Count On Misconceptions

Count On – Misconceptions

From Count On comes a very clear series of documents on common misconceptions. For each topic an explanation of how the misconception arises is given, together with some exercises aimed at reinforcing the correction needed.

One of the new year resolutions I suggested was to reread Malcolm Swan’s excellent ‘Improving Learning in Mathematics‘, this includes a section (5.3) on exposing errors and misconceptions. An activity suggested there is to let your students become examiners and mark the work of others, this works very well, I have highlighted some excellent resources for this on the ‘Spot the mistake!‘ page.

Many of the outstanding resources from the Standards Unit address common misconceptions; see PD2, learning from mistakes and misconceptions.
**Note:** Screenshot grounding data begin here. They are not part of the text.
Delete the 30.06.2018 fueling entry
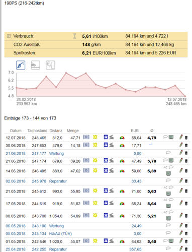The image size is (192, 252). (x=186, y=145)
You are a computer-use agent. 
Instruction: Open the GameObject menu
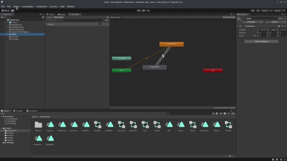pyautogui.click(x=28, y=6)
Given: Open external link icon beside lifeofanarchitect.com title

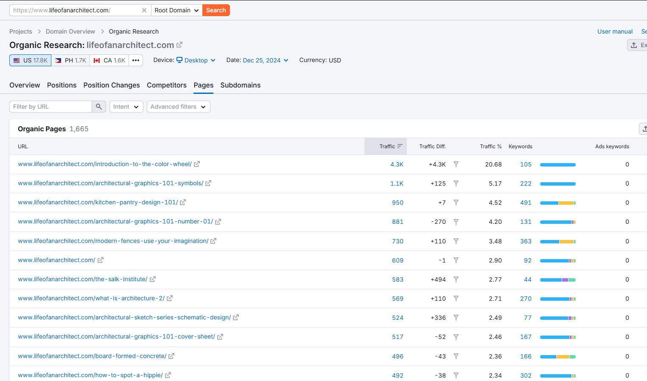Looking at the screenshot, I should pyautogui.click(x=179, y=45).
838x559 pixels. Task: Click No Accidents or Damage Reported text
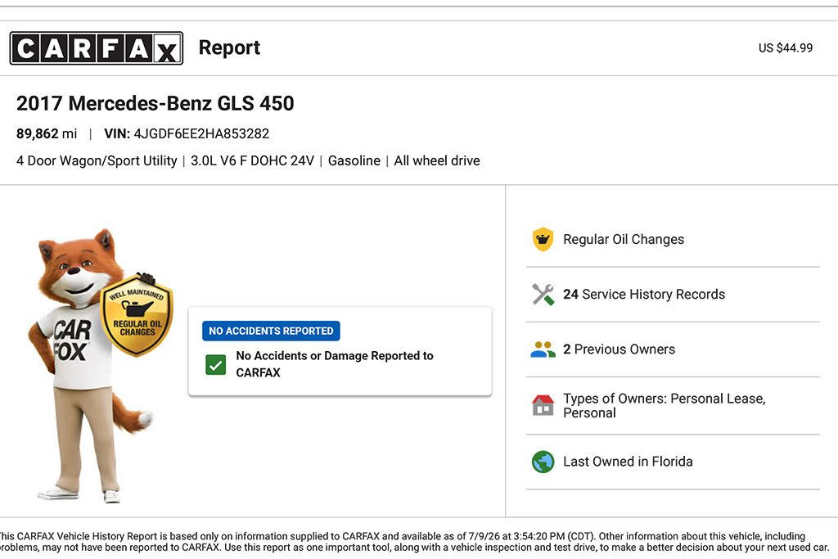[x=335, y=364]
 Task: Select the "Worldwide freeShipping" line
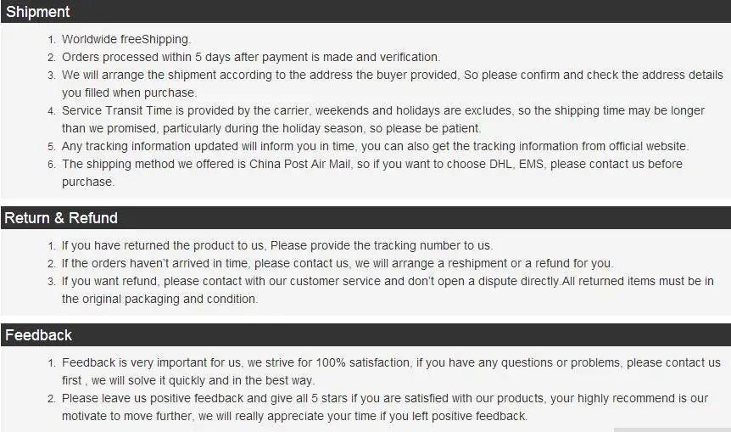coord(126,39)
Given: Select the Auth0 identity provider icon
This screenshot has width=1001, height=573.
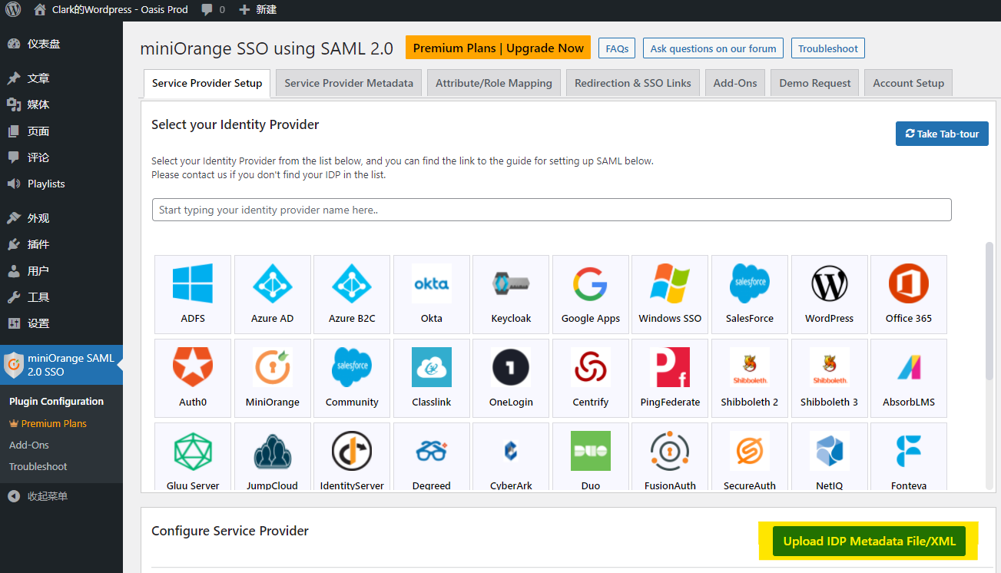Looking at the screenshot, I should [193, 369].
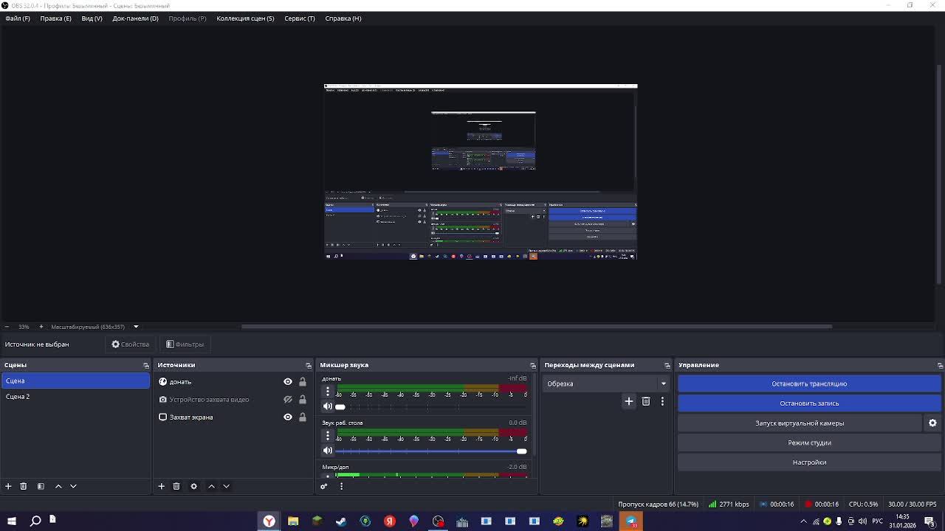945x531 pixels.
Task: Open virtual camera settings gear icon
Action: [932, 423]
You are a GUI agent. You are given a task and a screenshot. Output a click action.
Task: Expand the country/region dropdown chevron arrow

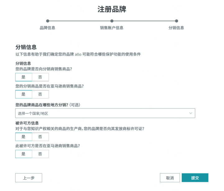[190, 113]
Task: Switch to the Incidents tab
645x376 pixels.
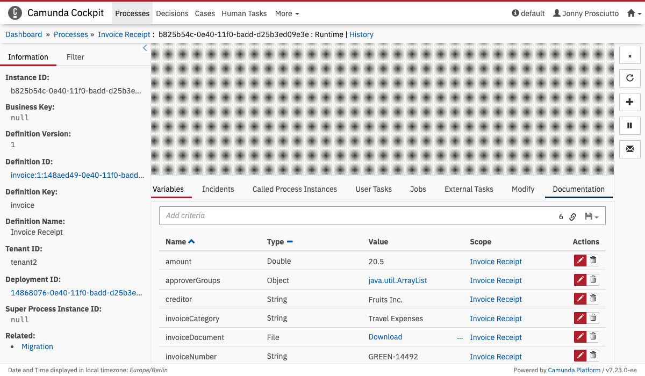Action: click(218, 189)
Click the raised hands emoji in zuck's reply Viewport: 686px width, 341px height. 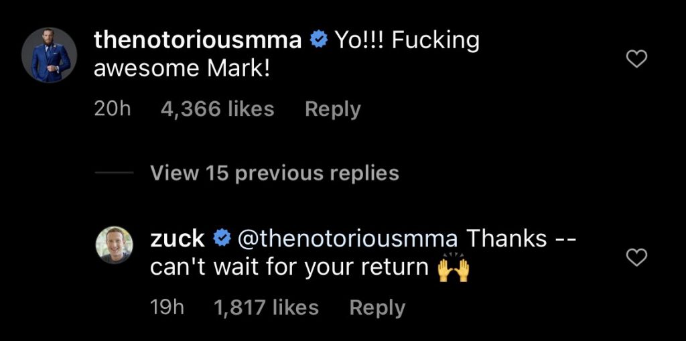pos(453,269)

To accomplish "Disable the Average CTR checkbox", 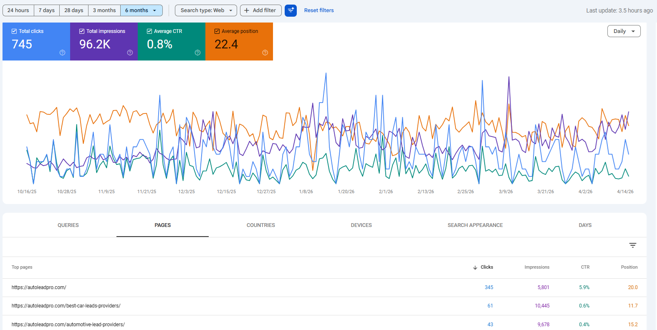I will coord(149,31).
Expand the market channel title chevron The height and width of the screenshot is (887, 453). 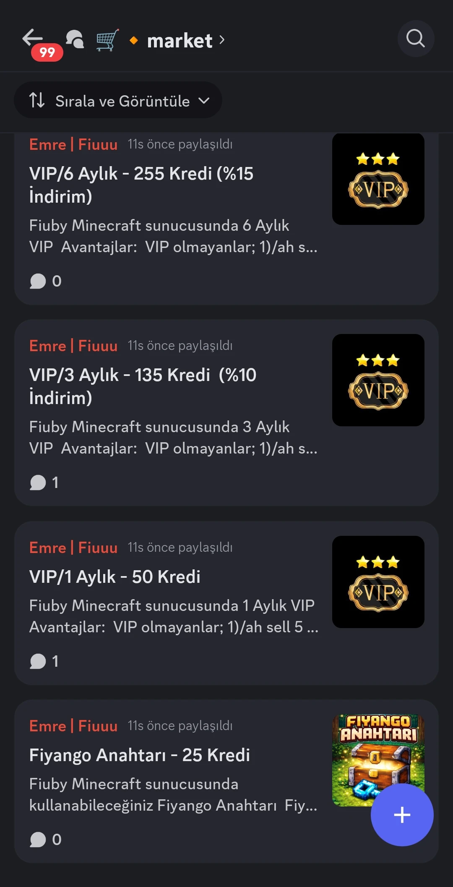click(x=222, y=40)
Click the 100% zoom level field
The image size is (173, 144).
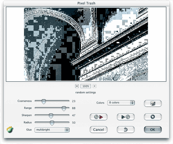click(86, 86)

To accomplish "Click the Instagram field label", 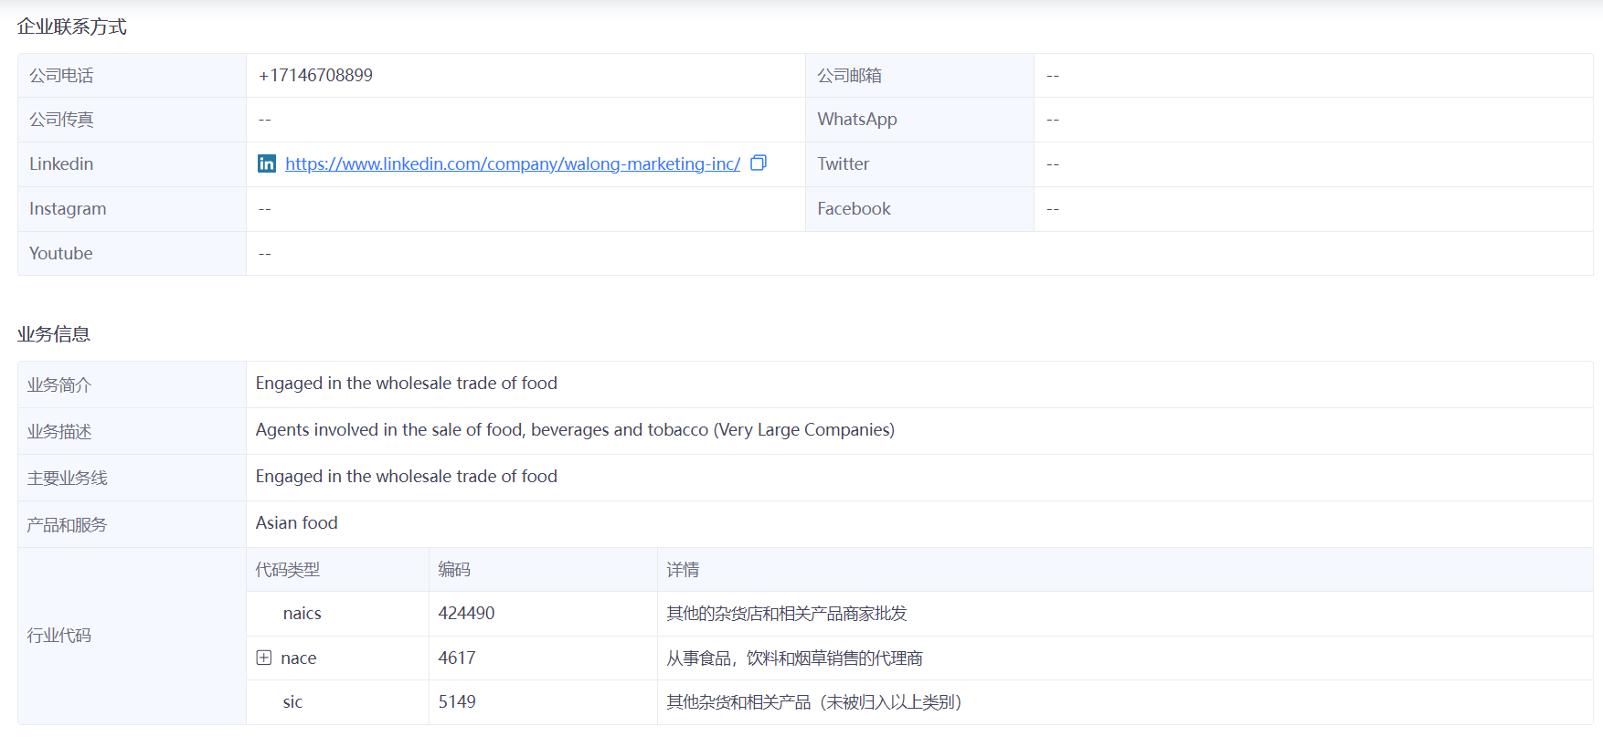I will pyautogui.click(x=68, y=208).
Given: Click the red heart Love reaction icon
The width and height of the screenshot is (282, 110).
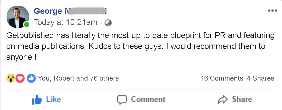Looking at the screenshot, I should 20,79.
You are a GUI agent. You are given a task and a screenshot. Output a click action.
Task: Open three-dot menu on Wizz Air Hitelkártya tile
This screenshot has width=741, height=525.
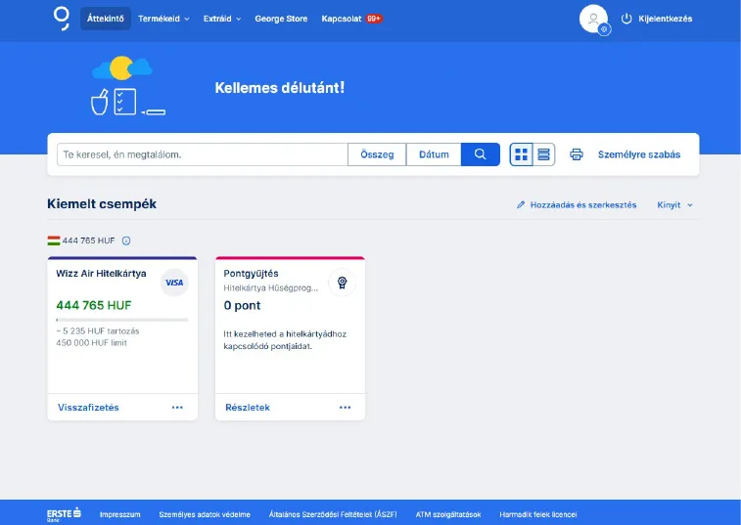point(177,408)
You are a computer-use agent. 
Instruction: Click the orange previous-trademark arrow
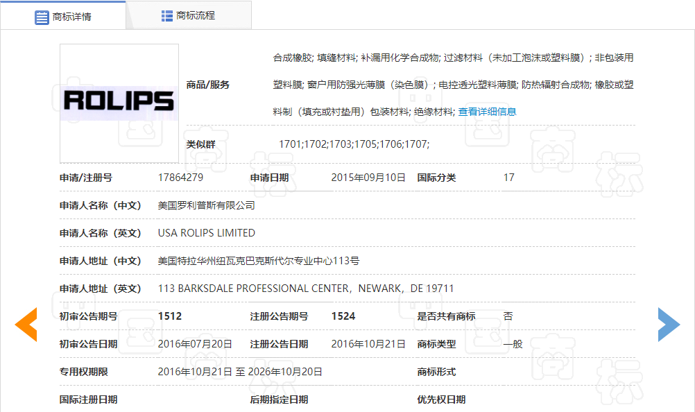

See also the resource hosted by STEM Learning – you will need to create a (free) account to view the STEM Learning resources.



Steve Blades’ site www.m4ths.com has many excellent resources; on the GCSE page we see under ‘Miscellaneous Worksheets’ (scroll right down the page), 18 GCSE Maths Misconceptions.

Examination boards often publish helpful material which addresses common misconceptions, such resources can promote very useful class discussion as can examiners’ reports. From AQA for example, have a look at the Feedback documents on each unit available here (scroll down the page and look in the section on Teaching Resources) and another resource here.

Great questions can be used to expose misconceptions, diagnostic questions have already been mentioned above; for further sources of questions see Rich Questions.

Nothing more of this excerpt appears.